Além da COVID-19 e da gripe, o inflamassoma também está envolvido em doenças autoimunes, neurodegenerativas, alguns tipos de câncer e outras doenças infecciosas, incluindo zika e chikungunya e febre do Mayaro.
No caso da COVID-19, um estudo realizado pelos pesquisadores do CRID, também liderado por Zamboni, identificou, em 2020, que é o inflamassoma que desencadeia a tempestade de citocinas típica da COVID-19 (leia mais em: agencia.fapesp.br/34680/).

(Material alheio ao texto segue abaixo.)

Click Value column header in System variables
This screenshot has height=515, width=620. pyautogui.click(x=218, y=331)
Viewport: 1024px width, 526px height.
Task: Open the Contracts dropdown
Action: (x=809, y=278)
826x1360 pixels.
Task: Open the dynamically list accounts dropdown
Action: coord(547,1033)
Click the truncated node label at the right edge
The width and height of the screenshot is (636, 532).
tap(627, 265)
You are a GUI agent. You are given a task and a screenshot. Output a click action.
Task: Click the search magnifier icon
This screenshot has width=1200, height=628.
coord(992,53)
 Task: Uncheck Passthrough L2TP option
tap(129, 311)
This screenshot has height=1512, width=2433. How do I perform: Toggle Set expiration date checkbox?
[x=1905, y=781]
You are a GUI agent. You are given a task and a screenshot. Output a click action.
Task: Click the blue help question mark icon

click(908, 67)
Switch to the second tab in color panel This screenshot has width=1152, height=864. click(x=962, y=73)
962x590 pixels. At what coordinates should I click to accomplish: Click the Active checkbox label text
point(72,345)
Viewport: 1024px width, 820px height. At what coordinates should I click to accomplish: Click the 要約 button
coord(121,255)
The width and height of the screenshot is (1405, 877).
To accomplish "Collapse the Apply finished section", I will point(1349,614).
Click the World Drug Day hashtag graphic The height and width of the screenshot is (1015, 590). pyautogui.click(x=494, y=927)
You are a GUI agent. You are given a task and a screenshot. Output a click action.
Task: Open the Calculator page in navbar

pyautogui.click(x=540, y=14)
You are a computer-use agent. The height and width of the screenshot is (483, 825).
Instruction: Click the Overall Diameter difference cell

“Esse novo estudo mostra a existência de dois grupos de pacientes com casos graves de COVID-19, um deles não consegue promover a desativação do inflamassoma e do processo inflamatório, mesmo depois de ter cessado a replicação viral. Entender esse processo é fundamental não só para a COVID-19, mas para diversas doenças inflamatórias”, destaca Zamboni.
Embora ainda não se saiba o motivo de o inflamassoma não ser desativado nesses casos, a descoberta desse mecanismo pode auxiliar em protocolos de tratamento. “É importante saber se o paciente é do tipo que está com as taxas de inflamassoma muito elevadas, pois ele pode ir a óbito por complicações ocasionadas pelo processo inflamatório, ou se é do tipo com muita replicação viral e uma inflamação menor. Ou seja, para futuros tratamentos é preciso saber o que atacar: a inflamação ou o vírus”, diz.
O artigo Inflammasome activation and pulmonary viral loads define two distinct clinical outcomes in COVID-19 pode ser lido em: www.medrxiv.org/content/10.1101/2022.06.24.22276878v1.full.